È noto che la Svezia si sia costituita in una società perfettamente organizzata, spesso presa a modello e simbolo delle più alte conquiste del progresso umano. Erik Gandini, in “La teoria svedese dell’amore”, analizza con attenzione entomologica la società svedese e nella sua ricerca scopre che la ricetta per lo stile di vita nordico era stata preparata a tavolino dall’élite politica svedese, che in un manifesto pubblicato negli anni Settanta dello scorso secolo aveva decretato l’indipendenza assoluta degli abitanti come necessità e obiettivo per l’intero popolo. Indipendenza dei figli dai padri, delle mogli dai mariti, eccetera. Gli svedesi, capaci di accettare immediatamente le proposte ritenute giuste dalla maggioranza, si sono subito adeguati e da allora l’indipendenza del singolo è favorita a ogni livello sociale.

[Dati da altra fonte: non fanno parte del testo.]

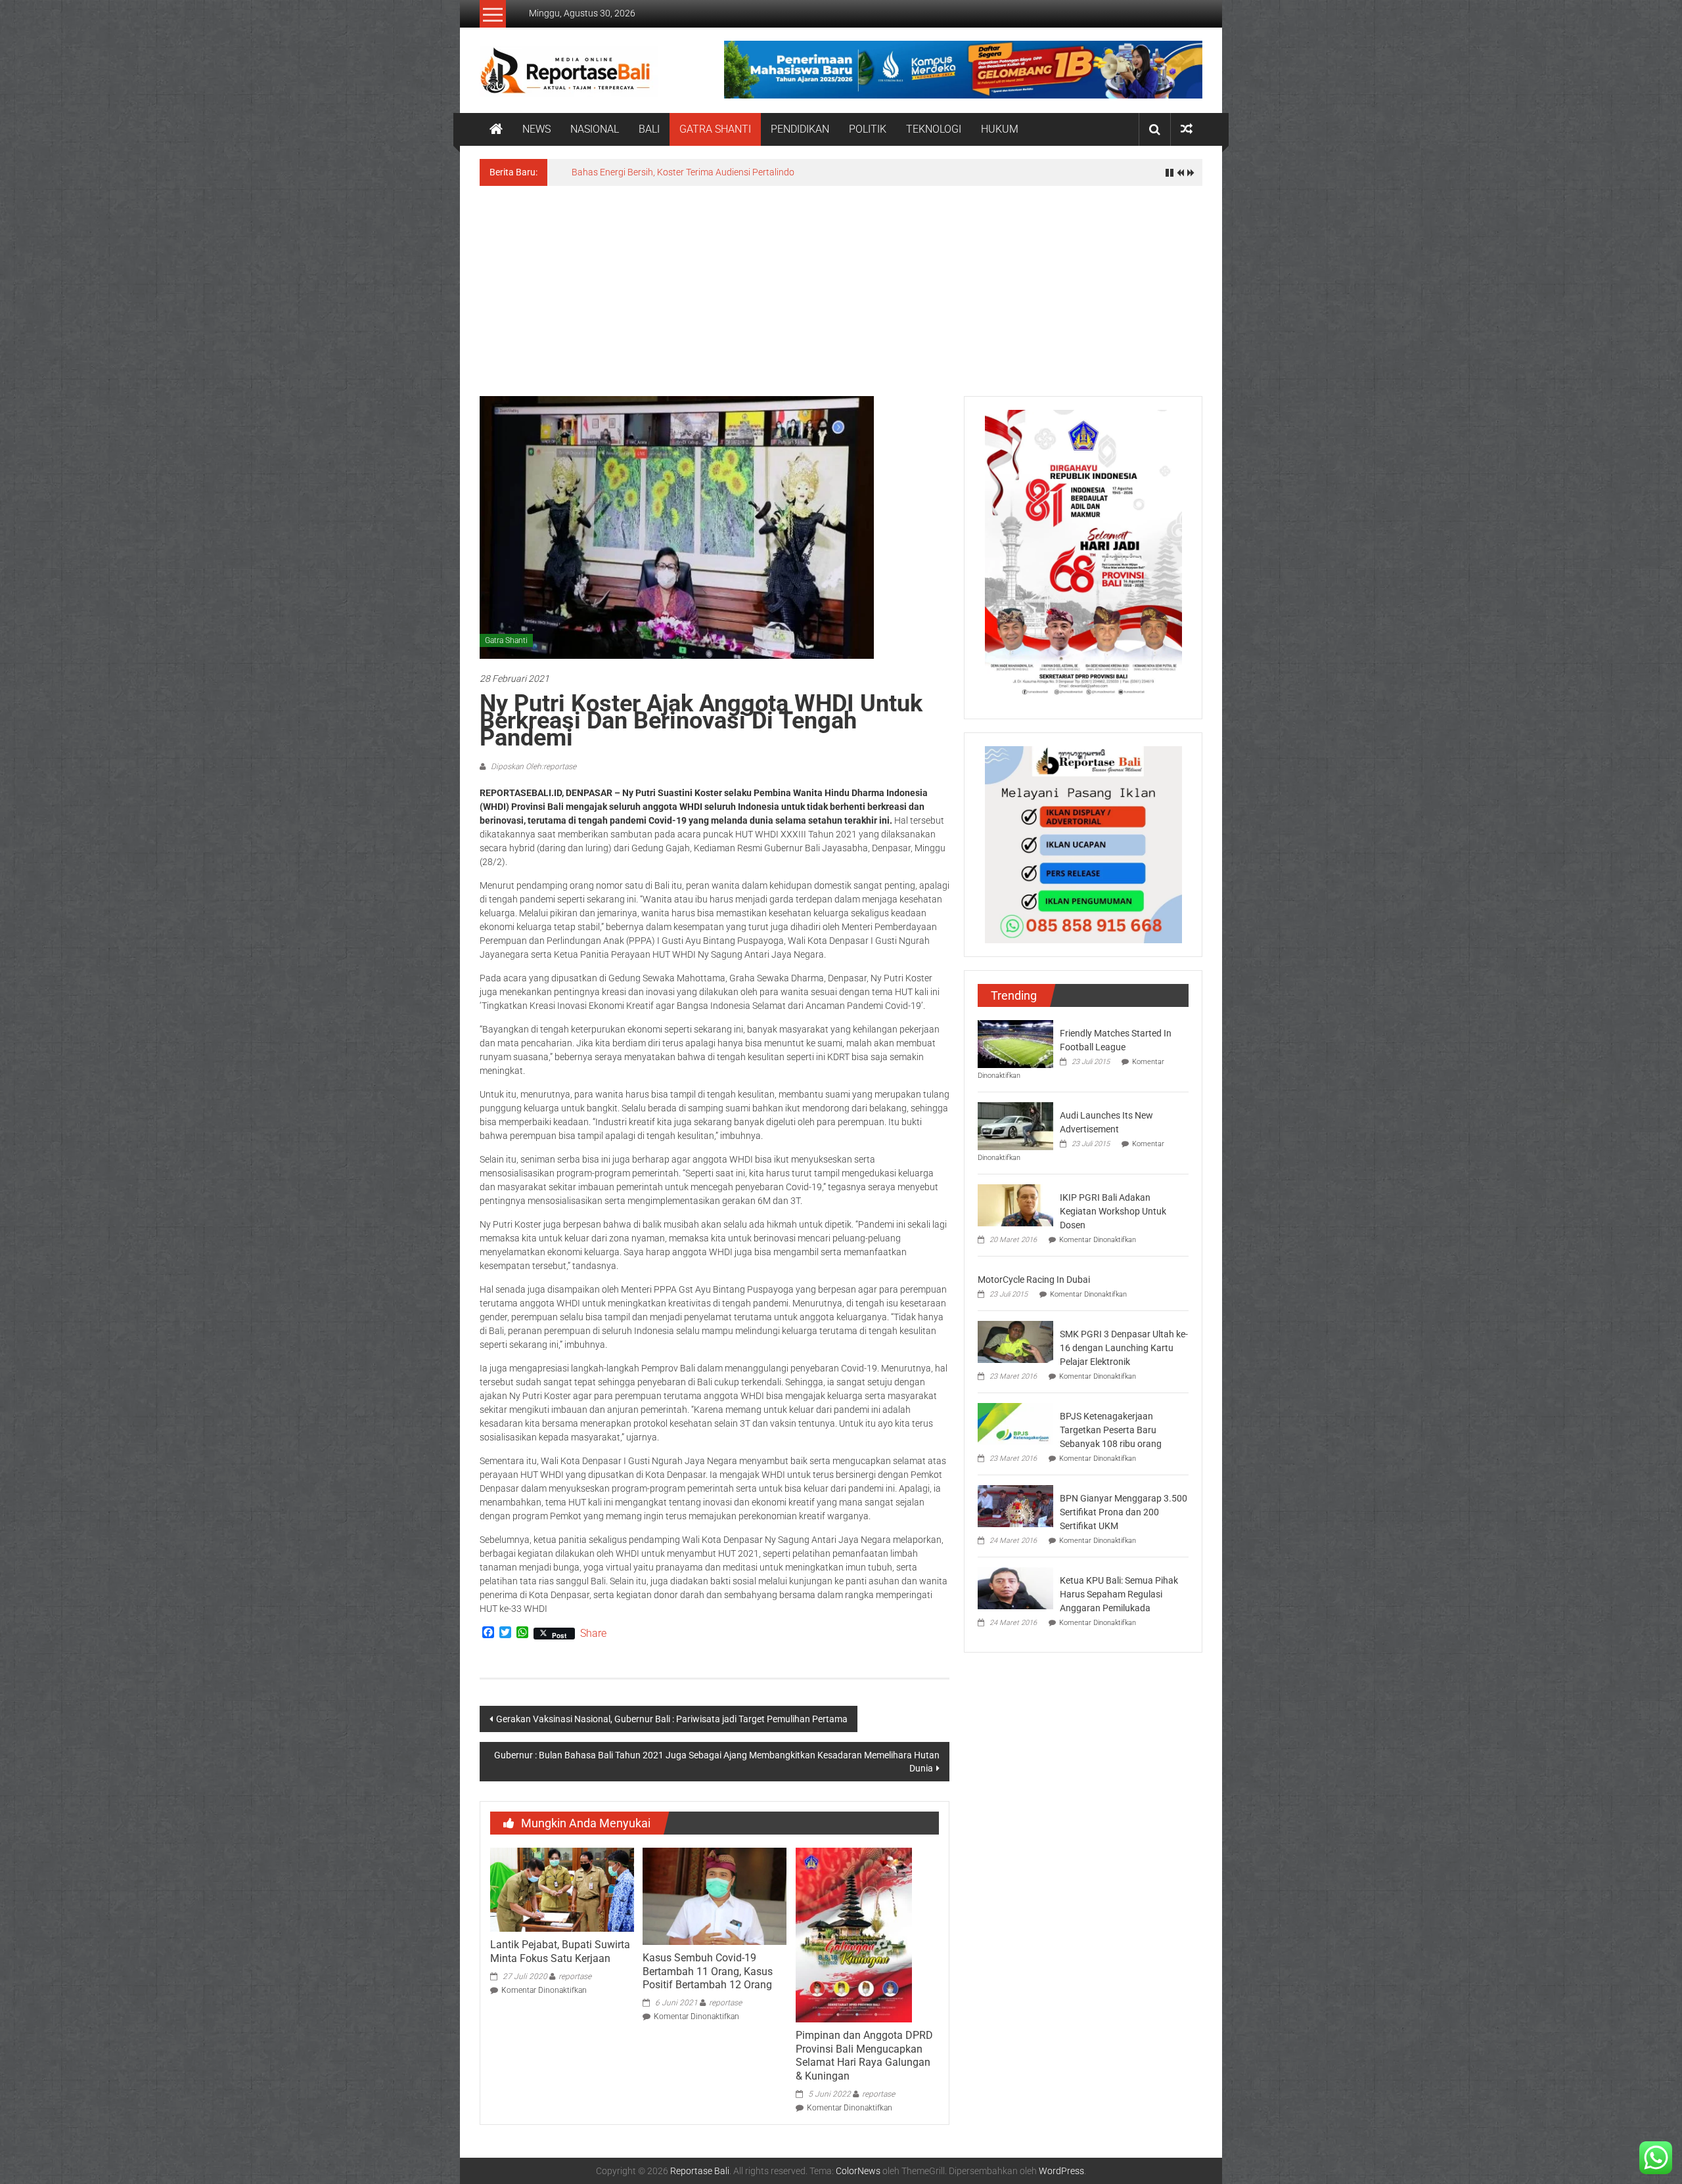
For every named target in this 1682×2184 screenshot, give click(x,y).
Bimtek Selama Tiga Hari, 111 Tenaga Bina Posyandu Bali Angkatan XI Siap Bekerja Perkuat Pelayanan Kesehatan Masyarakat (828, 172)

La teoria svedese dell’amore scava nella vera natura dello stile di vita svedese, esplorando i buchi neri di una società che ha creato il popolo più autonomo, costituendo una società perfettamente organizzata in cui tutti hanno le medesime opportunità per una esistenza indipendente. Tra gli esiti di questa “autonomia istituzionalizzata”, in cui nessuno deve chiedere agli altri favori o aiuti, riducendo così al minimo i contatti fra gli individui, quasi metà della popolazione abita oggi in appartamenti singoli e sempre più donne scelgono di affrontare la maternità attraverso l’inseminazione artificiale. Alcuni svedesi stanno cercando strade differenti: giovani formano comunità che vivono nei boschi, scegliendo le emozioni e gli affetti; un chirurgo di successo sposta l’attività in Etiopia dove ritrova il valore della vita comunitaria, risolvendo con incredibile creatività i problemi che nascono dalla mancanza di materiale sanitario.

Il film è chiuso dalle parole illuminanti del sociologo Zygmunt Bauman che spiega perché una vita senza difficoltà non è necessariamente una vita felice. Gandini solleva una questione: “Perché una vita vissuta in tale sicurezza e tranquillità porta così spesso all’insoddisfazione?”. Il regista allontana il punto di vista dall’oggetto di studio fino a paragonare lo stile di vita svedese, fatto di benessere e solitudine, con la vita in Africa, oppressa dalle privazioni ma ricca e vivace sul piano relazionale.

Dopo Videocracy, il film “pop” sul berlusconismo, Gitmo, sui prigionieri detenuti a Guantanamo, Surplus, sulla società consumistica, Gandini ci regala un altro film saggio informatissimo, rigoroso, profondo e allo stesso tempo scanzonato, libero e fortemente cinematografico. Il regista italo-svedese non smette di stupire, con brillante intelligenza, trovando prospettive sempre nuove e inattese per raccontare l’attualità, lontano dai cliché su cui i media non smettono di arenarsi.